As estimativas variam muito. No entanto, ninguém duvida: se o projeto regulamentando a criação de novos municípios que tramita na Câmara em regime de urgência para votação for aprovado, os atuais 5.570 municípios do Brasil serão mais de 6 mil em bem menos de uma década. Segundo especialistas em estudos municipais, cerca de 800 distritos planejam desengavetar propostas de emancipação. Isso significa que teríamos, no mínimo, mais 7,2 mil cadeiras de vereadores. E em torno de uma centena de milhar de novos servidores municipais. E nem um centavo a mais de arrecadação.
"Não podemos vender ilusões", diz Chico Alencar (Psol-RJ). "Ter mais de 400 novos municípios não resolve problemas de falta de recursos, nem de saúde ou saneamento".
No entanto, o deputado não tem muitas esperanças de que a proposta, já aprovada no Senado, possa ser barrada. "O único partido que se posicionou 100% contra foi o nosso; os outros ficaram divididos. Criar toda essa estrutura vai representar gastos a mais desnecessários, que vão acabar gerando dívidas no futuro".
O projeto é um dos muitos que a atual legislatura da Câmara, em clima de fim de festa, está pautando a toque de caixa, sem se preocupar em determinar de onde os novos governantes vão retirar dinheiro para bancar as despesas.
"Na defesa do projeto, sempre estão os candidatos a prefeito e vereador desses possíveis novos municípios. O que está em jogo é o interesse de políticos locais", diz Alencar.
O autor da proposta, o senador Flexa Ribeiro (PSDB-PA) rebate. "Temos a convicção de que a emancipação acelerará o desenvolvimento econômico, compensando as despesas associadas com as novas estruturas".
O parlamentar cita casos como o de Castelo dos Sonhos, distrito de Altamira (PA), com 15 mil habitantes, cuja distância da sede é de amazônicos 1.1 mil quilômetros. "Não podemos ignorar as dificuldades enfrentadas pelos habitantes de distritos que precisam gastar dinheiro e tempo para se deslocar à sede a fim de resolver qualquer pendência".
Logo após a Constituição de 1988, que transferiu da União para os estados a responsabilidade pela aprovação das leis de criação de novas unidades municipais, 1,4 mil novos municípios foram criados, muitos deles claramente sem viabilidade econômica. Em 1996, uma emenda tentou conter o estrago, retomando a necessidade de lei federal para o desmembramento de municípios. Muitos processos já estavam em andamento e seguiram em frente. Só a partir de 2005, o movimento estancou.

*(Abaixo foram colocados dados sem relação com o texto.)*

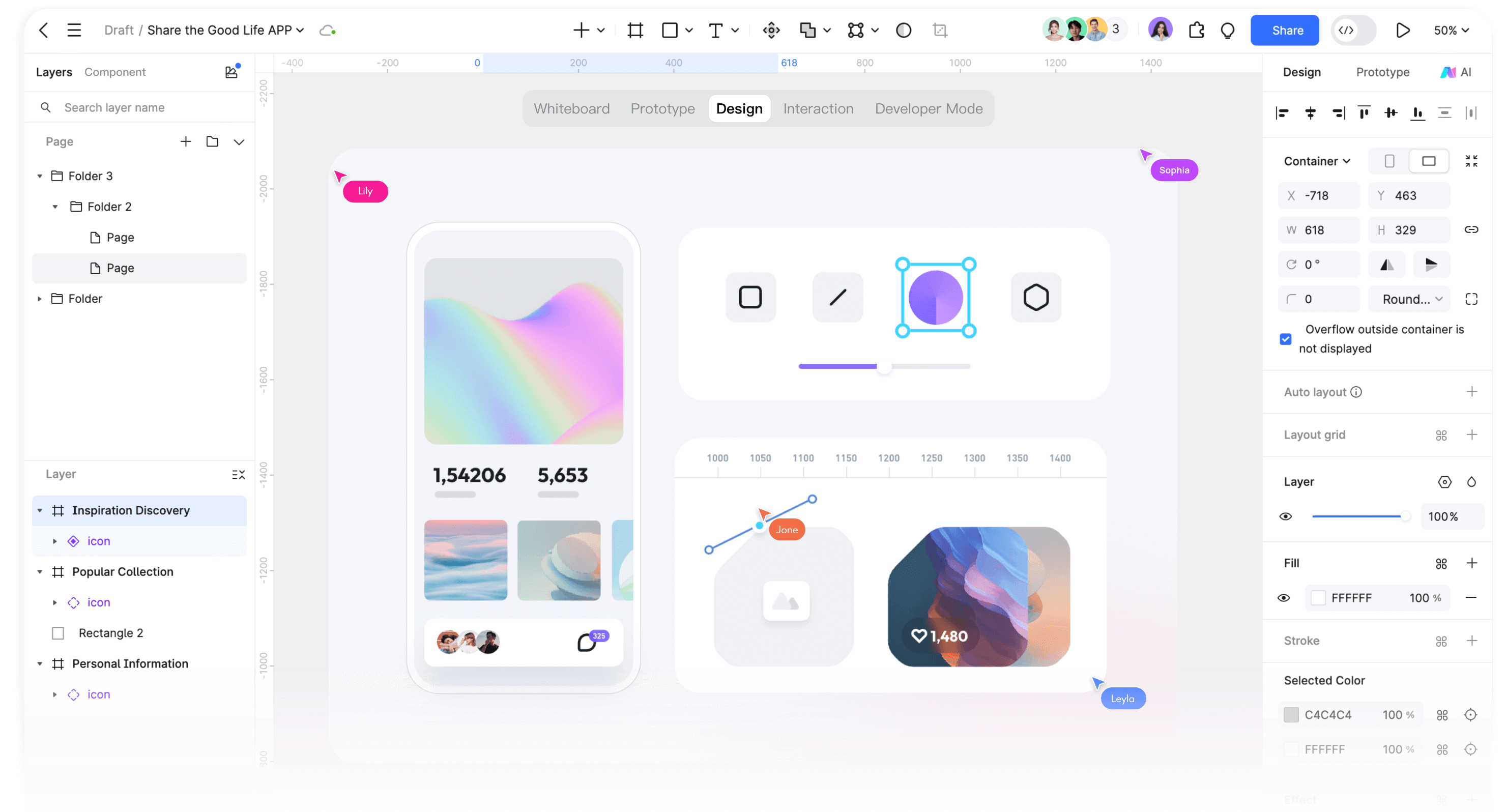The height and width of the screenshot is (812, 1506).
Task: Select the Whiteboard mode button
Action: (x=571, y=109)
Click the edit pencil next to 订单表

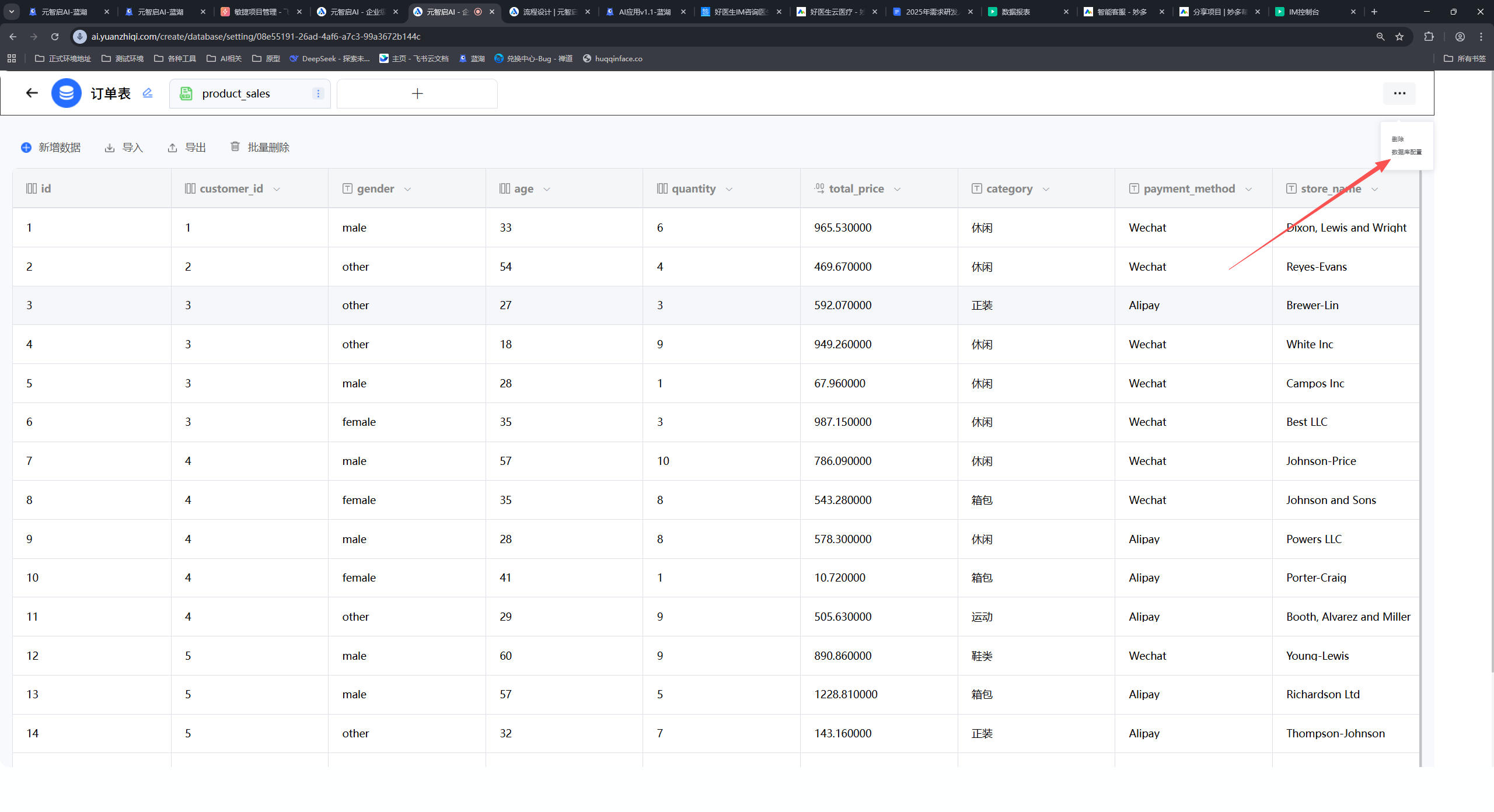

Desde então, é a terceira vez que se tenta aprovar novas regras. A última delas, um projeto idêntico ao atual, foi vetado pela ex-presidente Dilma Rousseff em 2014. "Haverá aumento de despesas com as novas estruturas municipais, sem que haja a correspondente geração de novas receitas", justificou Dilma, em decisão que contrariou, inclusive, parte do PT.
O novo texto é quase idêntico ao de 2014. Apresenta critérios para a criação de novas municipalidades - como população mínima, de 6 mil, na Região Norte, a 20 mil, no Sudeste, e estudo prévio de viabilidade econômica - e reestabelece o primado das Assembleias Legislativas para dar início ao processo.
Resta saber se é oportuno, no momento em que o país enfrenta um rombo nas contas públicas estimado para esse ano em R$ 149 bilhões. "É uma proposta totalmente descabida e extremamente inoportuna", diz Gil Castello Branco, da ONG Contas Abertas. "Não é coincidência que esse projeto esteja em pauta agora, véspera de eleição. Os parlamentares que votarem a favor vão chegar nas localidades e falar 'Graças ao seu parlamentar, vai ser criado um novo município', e as pessoas vão achar ingenuamente que aquilo será um bom negócio".